Has our preaching lost its salt? Might it be that people
have forgotten,
or never really learned, how to pray in and with the Church?...
What is
needed, above all, at this time in the history of the Church in
America
is a renewal of that apostolic zeal which inspires her shepherds
actively
to seek out the lost, to bind up those who have been wounded,
and to
bring strength to those who are languishing. And
this...calls for new
ways of thinking....”
--Pope Benedict XVI, in a
question and answer session with U.S. bishops, April 16, 2008.
The
Catholic Parishes in Waterloo
announce the formation of
A
Faith-Sharing Group
for Inactive Catholics
and Catholic Seekers
This
faith-sharing group is designed for individuals who
are troubled in some way by their past or present relationship
to the Catholic Church.
We welcome inactive, alienated, former,
and "recovering" Catholics ... discouraged or disappointed current members
... and Catholic Seekers who may or may not be attending other
churches or participating in other faith traditions.
Our purpose is to provide support, encouragement and
understanding for active, inactive and former Catholics or
Catholic Seekers who want to discuss their feelings, concerns,
or issues in a safe, non-threatening and non-judgmental
atmosphere. Our goal is to help Catholic Seekers continue growing in their
relationship to Jesus Christ. There will be no pressure to
resume active participation in the Catholic Church.
The group will meet once a month to provide
prayerful support and personal encouragement to individuals,
wherever they are in their spiritual journey.
For more information contact a member of the parish staff or:
Dave Cushing, Director of Adult Faith Formation
Phone:
319-234-9912
Email:
DBQ208s3@arch.pvt.k12.ia.us
_________________________________________________________________
Why a Faith-Sharing Group
for
Catholic Seekers?
In many ways our relationships to a
religious
organization or faith community are like other personal
relationships.
A healthy relationship grows and changes over time, as the
individuals involved grow and change.
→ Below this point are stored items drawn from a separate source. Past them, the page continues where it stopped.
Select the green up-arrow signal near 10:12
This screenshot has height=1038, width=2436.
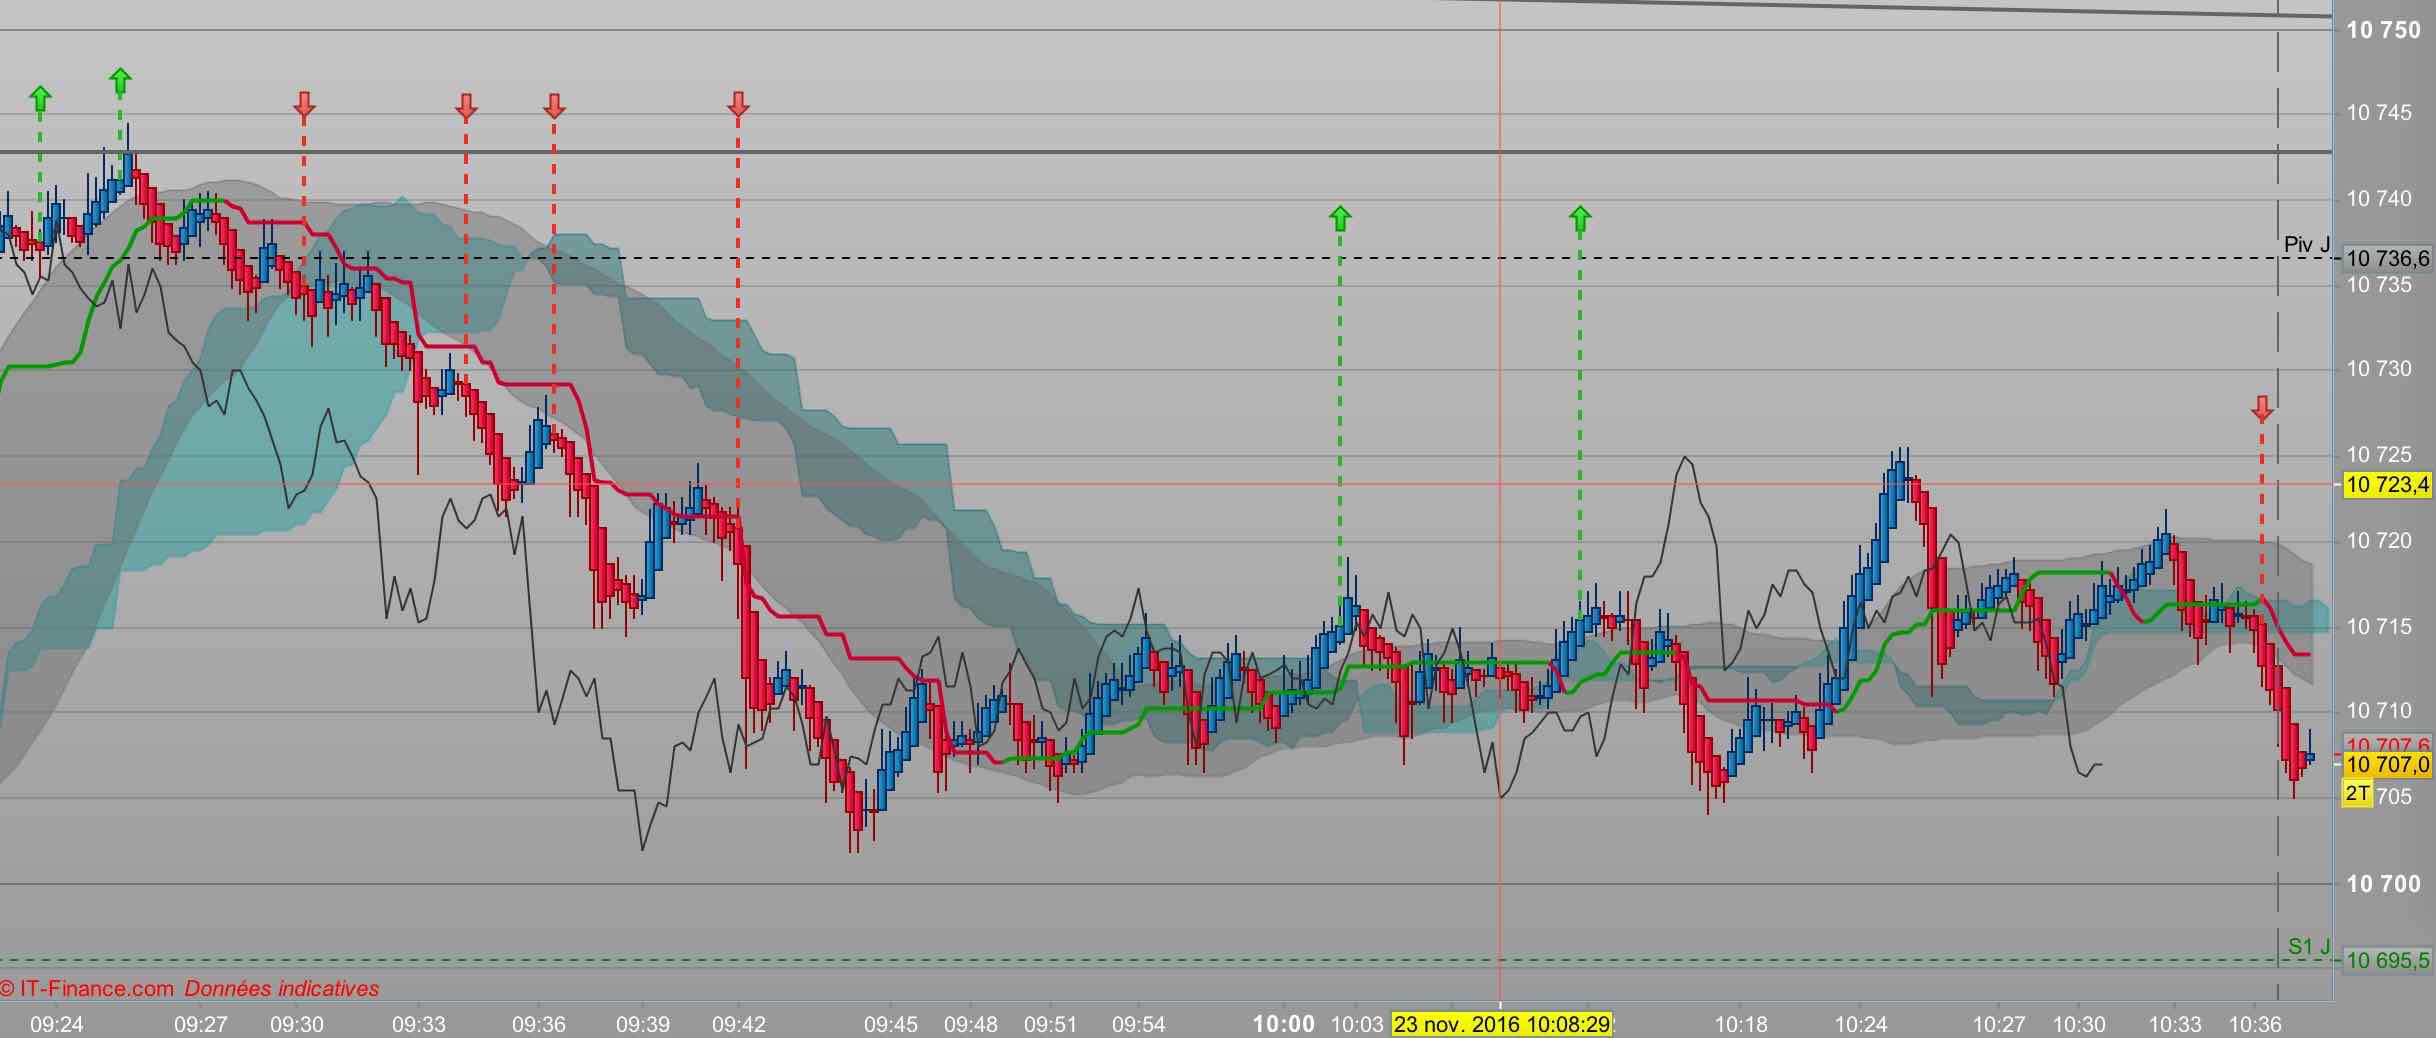click(1580, 218)

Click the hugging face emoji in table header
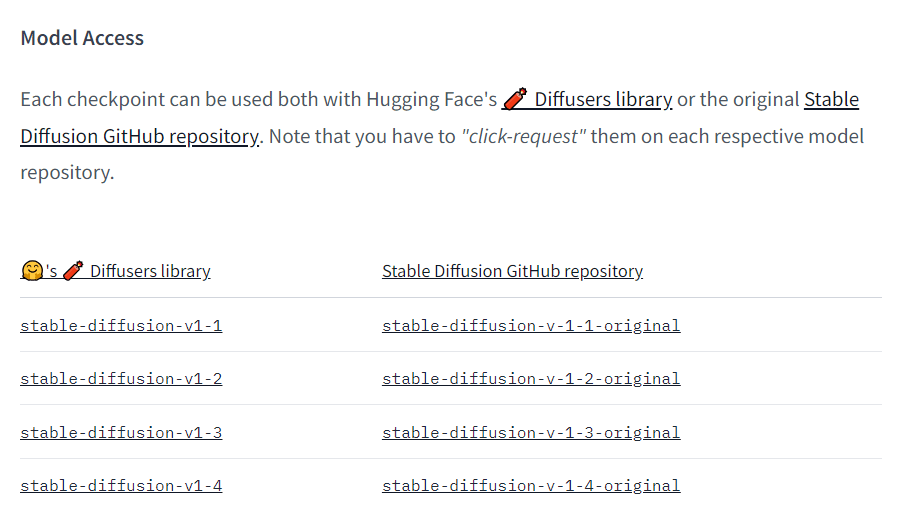pos(32,271)
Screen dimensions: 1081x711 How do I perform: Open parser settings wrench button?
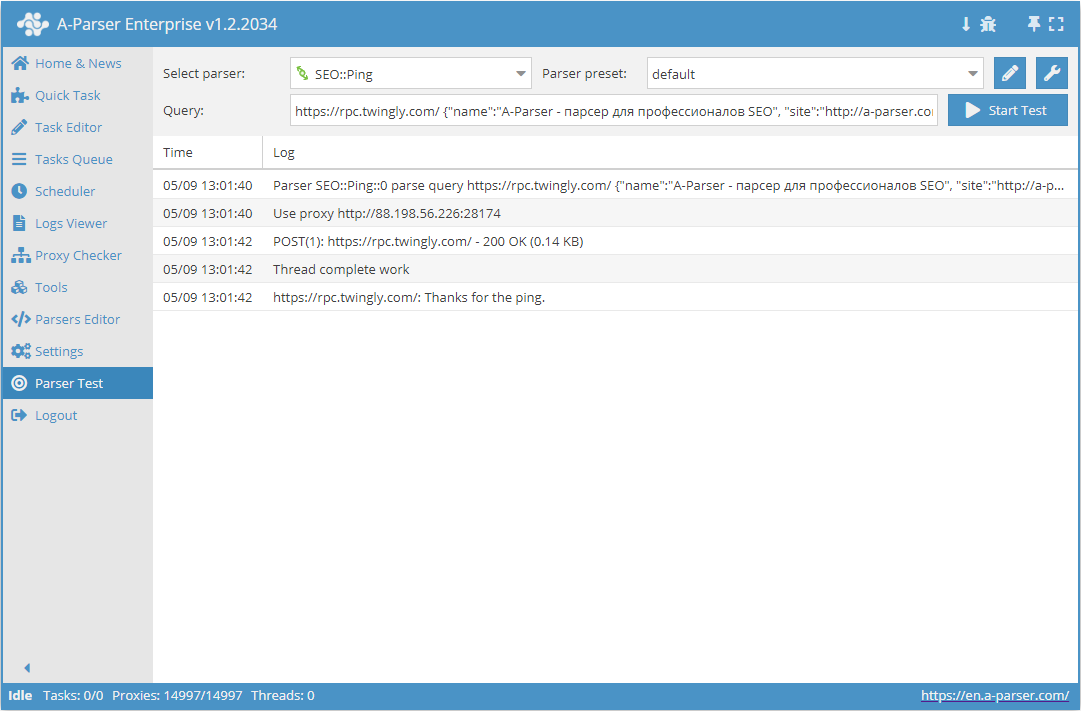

In this case, the
individuals continue to value and care for each other inspite
of, or sometimes because of, those changes.
However, from time to time some relationships stop
growing and changing.
•
In some cases, one or both individuals may
stop caring about each other and stop
investing in the relationship; the
relationship declines and eventually ends.
•
In some cases, a relationship ends suddenly as the result of
some action on the part of one or both individuals.
• In
other cases, a relationship declines and may eventually end
because one partner or the other is unable
or unwilling to grow and change themselves, or adapt to growth
and change in their partner.
In every case, the end of a deeply meaningful relationship is
painful.
So is continuing in a dysfunctional relationship when a partner
is unable or unwilling to continue investing in the
relationship.
Many inactive, alienated, discouraged, recovering and
former Catholics feel like they are partners in an important
relationship which has broken down.
•
In some cases, the relationship between an individual and the
Catholic community is strained or broken because the individual
failed to continue investing in the relationship and the
relationship gradually died.
•
In many other cases, however, the relationship is strained or
broken because an individual feels that the Church has abandoned,
rejected or ignored them.
Many
of these inactive, alienated, discouraged, recovering and former
Catholics are deeply hurt. Many are disillusioned and
angry. Many feel betrayed because they feel the Church or
someone representing the Church has
lied to them, taken advantage of them, ignored them or devalued them.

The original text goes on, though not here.